Só recentemente, sobretudo a partir deste ano, passaram a ser aceitas teses que abrandaram a situação dos réus. Vários processos foram enviados para a primeira instância ou para a Justiça Eleitoral, prevalecendo o argumento, defendido por vários anos, de que a maior parte do dinheiro da corrupção não passava de Caixa 2, um crime eleitoral com punição mais branda. A prisão em segunda instância, cuja aprovação foi fundamental para impedir que os processos se eternizassem com os diversos graus de recursos, começa a ser contestada teoricamente pela mesma Corte que por diversas vezes a aprovou.

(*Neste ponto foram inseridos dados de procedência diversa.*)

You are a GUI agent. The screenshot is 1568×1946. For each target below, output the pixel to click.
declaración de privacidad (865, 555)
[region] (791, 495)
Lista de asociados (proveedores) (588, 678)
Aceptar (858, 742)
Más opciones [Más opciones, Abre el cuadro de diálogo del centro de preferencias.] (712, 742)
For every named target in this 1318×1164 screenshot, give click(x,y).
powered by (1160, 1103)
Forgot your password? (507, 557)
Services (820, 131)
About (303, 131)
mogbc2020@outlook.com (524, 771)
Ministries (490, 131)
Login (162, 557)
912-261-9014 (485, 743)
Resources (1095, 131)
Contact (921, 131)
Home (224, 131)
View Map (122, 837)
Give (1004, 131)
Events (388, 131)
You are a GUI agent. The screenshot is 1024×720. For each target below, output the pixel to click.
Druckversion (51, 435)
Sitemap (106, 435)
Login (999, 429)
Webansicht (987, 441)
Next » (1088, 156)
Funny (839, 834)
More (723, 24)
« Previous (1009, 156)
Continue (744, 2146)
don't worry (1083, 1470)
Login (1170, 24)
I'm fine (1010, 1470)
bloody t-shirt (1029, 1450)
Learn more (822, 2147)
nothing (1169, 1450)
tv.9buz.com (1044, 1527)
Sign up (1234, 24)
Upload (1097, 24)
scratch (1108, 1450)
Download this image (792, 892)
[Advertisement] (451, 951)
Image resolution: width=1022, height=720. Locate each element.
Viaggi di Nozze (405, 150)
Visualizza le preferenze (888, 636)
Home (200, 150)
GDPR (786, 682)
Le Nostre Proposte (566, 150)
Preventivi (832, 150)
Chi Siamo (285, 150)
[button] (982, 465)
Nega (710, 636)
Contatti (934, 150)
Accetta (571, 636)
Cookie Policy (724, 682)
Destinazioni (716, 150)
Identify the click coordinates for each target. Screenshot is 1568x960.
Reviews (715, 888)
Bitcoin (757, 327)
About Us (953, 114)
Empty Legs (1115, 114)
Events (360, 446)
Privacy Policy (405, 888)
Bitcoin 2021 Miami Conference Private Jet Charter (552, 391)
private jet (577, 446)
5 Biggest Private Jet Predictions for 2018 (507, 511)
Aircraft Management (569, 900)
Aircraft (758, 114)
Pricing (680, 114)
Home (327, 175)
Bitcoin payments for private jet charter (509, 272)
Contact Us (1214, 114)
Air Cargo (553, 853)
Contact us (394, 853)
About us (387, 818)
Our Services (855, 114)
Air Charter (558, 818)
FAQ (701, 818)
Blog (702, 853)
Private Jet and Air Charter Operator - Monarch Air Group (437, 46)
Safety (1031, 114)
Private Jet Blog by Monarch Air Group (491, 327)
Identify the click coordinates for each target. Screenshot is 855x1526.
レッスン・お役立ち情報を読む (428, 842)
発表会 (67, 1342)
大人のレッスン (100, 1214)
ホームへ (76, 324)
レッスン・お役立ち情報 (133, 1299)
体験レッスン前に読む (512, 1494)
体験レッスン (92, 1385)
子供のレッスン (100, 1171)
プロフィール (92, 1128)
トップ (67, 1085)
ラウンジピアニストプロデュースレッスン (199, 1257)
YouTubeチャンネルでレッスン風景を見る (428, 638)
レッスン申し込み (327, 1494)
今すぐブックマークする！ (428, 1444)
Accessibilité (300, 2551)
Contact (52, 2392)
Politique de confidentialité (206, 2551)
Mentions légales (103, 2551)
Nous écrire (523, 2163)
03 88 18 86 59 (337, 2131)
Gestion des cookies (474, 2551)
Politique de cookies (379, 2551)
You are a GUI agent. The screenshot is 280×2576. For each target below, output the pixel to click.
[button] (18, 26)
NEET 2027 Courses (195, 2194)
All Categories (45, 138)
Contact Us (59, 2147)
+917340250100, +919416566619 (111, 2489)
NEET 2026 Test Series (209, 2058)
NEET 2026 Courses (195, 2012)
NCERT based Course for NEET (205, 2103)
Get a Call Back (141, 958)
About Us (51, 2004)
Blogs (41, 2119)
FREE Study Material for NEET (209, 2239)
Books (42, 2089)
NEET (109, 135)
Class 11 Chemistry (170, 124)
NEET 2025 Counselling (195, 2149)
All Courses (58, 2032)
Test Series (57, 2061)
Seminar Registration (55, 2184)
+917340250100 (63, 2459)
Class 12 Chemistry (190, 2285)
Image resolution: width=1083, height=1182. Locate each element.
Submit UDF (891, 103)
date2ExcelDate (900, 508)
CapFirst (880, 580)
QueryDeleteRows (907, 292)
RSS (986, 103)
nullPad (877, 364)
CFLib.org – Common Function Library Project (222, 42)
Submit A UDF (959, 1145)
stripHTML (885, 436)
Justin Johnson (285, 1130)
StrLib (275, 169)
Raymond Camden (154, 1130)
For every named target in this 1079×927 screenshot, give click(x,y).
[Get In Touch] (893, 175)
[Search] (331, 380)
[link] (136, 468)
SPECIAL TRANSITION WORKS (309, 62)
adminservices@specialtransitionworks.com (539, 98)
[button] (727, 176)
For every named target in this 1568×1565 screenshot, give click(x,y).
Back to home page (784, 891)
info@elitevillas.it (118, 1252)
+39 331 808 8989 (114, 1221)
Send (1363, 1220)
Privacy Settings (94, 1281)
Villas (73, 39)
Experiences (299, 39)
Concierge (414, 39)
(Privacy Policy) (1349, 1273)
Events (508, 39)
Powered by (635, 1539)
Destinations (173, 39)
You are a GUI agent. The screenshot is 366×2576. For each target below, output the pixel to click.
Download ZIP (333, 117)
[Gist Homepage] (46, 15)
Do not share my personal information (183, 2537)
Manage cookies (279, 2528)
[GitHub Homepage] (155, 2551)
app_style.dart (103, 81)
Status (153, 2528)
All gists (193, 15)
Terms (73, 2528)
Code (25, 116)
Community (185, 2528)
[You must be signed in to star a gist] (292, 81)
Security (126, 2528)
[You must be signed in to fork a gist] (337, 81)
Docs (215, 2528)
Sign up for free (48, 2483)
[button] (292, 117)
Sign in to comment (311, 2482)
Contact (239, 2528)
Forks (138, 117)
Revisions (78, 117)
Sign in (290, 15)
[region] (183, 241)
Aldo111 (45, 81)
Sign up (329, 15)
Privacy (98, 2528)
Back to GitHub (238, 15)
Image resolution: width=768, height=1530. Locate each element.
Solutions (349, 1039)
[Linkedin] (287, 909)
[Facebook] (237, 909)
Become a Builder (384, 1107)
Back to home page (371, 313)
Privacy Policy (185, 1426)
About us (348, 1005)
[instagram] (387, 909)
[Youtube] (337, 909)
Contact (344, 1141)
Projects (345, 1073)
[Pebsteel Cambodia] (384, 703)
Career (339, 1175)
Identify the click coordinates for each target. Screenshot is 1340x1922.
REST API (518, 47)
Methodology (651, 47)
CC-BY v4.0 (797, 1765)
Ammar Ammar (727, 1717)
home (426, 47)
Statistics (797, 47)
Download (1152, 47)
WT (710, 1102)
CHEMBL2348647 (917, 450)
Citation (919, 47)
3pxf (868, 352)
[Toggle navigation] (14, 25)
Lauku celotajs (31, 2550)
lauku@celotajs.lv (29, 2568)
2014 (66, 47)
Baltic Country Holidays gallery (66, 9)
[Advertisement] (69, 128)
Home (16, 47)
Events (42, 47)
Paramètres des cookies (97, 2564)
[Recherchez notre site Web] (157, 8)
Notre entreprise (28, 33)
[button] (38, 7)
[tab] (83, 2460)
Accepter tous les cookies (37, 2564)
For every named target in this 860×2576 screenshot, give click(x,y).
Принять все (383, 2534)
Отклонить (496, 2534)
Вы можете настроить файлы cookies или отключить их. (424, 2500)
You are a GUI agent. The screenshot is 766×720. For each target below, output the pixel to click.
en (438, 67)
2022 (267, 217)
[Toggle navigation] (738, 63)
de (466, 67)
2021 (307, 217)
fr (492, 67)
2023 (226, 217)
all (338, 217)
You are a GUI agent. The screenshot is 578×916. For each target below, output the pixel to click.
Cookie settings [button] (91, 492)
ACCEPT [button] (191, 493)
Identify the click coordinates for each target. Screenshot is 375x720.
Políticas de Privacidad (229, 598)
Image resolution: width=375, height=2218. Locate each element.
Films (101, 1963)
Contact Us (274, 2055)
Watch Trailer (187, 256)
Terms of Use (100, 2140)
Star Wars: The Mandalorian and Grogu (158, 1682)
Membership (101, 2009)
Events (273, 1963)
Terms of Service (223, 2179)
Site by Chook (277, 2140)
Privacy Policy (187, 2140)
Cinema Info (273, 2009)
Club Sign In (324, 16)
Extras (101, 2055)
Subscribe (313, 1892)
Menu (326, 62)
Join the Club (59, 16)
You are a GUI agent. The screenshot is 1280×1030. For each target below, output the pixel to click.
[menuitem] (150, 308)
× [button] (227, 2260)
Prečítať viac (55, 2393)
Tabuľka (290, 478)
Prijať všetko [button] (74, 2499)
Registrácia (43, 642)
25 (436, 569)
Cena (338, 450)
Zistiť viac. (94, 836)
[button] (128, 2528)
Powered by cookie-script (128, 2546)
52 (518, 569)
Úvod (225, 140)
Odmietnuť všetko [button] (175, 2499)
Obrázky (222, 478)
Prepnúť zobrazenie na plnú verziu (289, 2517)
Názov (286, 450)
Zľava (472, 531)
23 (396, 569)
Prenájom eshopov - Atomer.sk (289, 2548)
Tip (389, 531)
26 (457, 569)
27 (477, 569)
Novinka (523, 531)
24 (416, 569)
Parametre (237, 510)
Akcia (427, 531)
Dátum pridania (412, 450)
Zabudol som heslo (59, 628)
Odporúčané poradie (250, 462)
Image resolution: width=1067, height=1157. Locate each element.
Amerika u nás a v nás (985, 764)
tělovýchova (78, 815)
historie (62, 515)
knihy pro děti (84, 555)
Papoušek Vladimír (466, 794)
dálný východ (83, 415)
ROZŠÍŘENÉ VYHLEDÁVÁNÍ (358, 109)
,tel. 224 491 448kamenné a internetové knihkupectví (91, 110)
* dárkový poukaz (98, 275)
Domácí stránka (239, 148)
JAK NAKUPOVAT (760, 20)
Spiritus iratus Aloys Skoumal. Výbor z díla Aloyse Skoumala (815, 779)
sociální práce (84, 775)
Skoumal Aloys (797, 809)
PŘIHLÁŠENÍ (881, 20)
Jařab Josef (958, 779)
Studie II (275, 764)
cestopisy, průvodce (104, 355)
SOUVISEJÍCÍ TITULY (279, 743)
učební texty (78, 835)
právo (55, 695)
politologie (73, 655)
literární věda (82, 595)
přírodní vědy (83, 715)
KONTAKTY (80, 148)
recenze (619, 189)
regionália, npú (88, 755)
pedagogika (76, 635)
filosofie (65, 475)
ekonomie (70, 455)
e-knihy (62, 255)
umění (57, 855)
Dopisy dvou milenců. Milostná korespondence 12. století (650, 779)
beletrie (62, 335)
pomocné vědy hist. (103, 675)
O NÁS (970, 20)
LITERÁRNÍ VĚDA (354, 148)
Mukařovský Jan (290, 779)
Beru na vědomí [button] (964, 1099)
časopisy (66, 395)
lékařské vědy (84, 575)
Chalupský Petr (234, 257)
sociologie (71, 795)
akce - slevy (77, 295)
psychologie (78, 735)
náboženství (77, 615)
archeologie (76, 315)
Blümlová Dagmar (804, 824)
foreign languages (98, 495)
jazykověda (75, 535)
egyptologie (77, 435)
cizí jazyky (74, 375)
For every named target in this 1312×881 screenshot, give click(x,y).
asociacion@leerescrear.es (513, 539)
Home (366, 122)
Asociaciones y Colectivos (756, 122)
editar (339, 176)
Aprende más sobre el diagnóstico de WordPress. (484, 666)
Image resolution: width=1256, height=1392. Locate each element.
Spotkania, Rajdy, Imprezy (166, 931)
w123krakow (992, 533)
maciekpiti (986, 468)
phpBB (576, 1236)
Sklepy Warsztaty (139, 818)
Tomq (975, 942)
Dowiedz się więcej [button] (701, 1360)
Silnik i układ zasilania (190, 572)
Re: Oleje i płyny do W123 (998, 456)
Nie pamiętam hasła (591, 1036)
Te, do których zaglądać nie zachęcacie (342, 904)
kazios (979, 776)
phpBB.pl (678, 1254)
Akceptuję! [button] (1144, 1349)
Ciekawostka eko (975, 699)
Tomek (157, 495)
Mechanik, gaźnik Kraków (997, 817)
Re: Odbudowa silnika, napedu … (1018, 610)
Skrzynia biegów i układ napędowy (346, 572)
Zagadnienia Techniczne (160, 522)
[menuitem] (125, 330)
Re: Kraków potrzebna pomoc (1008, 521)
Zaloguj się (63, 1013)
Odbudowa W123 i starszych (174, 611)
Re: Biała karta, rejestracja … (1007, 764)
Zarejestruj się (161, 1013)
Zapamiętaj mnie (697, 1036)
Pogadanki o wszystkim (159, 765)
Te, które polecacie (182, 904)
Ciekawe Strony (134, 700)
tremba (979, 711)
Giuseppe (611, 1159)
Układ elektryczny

No julgamento que deverá acontecer ainda este ano, tudo leva a crer que a prisão em segunda instância será derrubada, com a mudança de voto do ministro Gilmar Mendes. O voto da ministra Rosa Weber, que é contrária à prisão em segunda instância, mas a vem acatando por representar a maioria do plenário até o momento, pode confirmá-la se entender que não é hora ainda de mudar a jurisprudência, que prevaleceu durante anos no STF. O presidente Dias Toffoli já propôs que a prisão possa ser decretada depois da condenação no Superior Tribunal de Justiça (STJ).

Coube a um experiente e criativo advogado criminalista, Alberto Toron, a maior vitória até agora, com a aceitação, pela Segunda Turma e ontem pelo plenário do Supremo, da tese de que os delatores transformam-se em “assistentes da acusação”, e, portanto, devem ser ouvidos antes do réu delatado, que fala por último no julgamento.  Como na legislação brasileira não há nenhuma determinação quanto a isto, pois a figura da delação premiada está em prática recentemente, sem que exista uma regulamentação para sua aplicação a não ser a própria lei que a criou, o advogado Toron tirou da cartola a tese que iguala os delatores à acusação.

Não é uma tese esdrúxula, pois vai ao encontro do conceito constitucional de ampla defesa do réu. Dias Toffoli deu o sexto voto pela anulação da condenação do ex-gerente da Petrobras Márcio Ferreira, que reclamou por apresentar alegações finais no mesmo prazo de seus delatores.  O ministro, no entanto, disse que, na próxima sessão, vai propor ao plenário uma forma de modular os efeitos da decisão, para definir se condenações passadas serão anuladas. Existem várias possibilidades na mesa. A Procuradoria-Geral da República defende que a regra só seja aplicada no futuro, o que evitaria anular condenações.

 O ministro Luis Roberto Barroso, que votou contra o habeas corpus, e se colocou contra a tese que acabou vencedora, aceitou a proposta do Ministério Público de que a ordem das alegações finais só valha a partir de agora, para evitar anulações generalizadas. É bastante improvável que essa tese prevaleça, pois, como alegou o ministro Alexandre de Moraes, não é possível acatar o habeas-corpus e dizer que ele não vale para o condenado cujo caso foi analisado. [se tratando do Supr3emo, em que cada caso é um filme de Alfred Hitchcock, tudo é possível - foi lá que surgiu o 'habeas corpus de ofício'.]

A ministra Cármen Lúcia, que na Segunda Turma já havia votado a favor da tese de que delatados devem apresentar alegações finais depois do delator, votou contra a anulação da condenação de Márcio Ferreira, pois, no caso concreto do ex-gerente da Petrobras, disse que não houve prejuízo à defesa, porque ela teve prazo complementar para rebater as acusações de seus delatores.  O mais provável é que o presidente do STF, Dias Toffoli, proponha que a regra só valha para os casos em que a defesa fez o pedido expresso de falar depois dos delatores ainda na primeira instância. A partir da decisão do STF, a ordem passa a ser essa.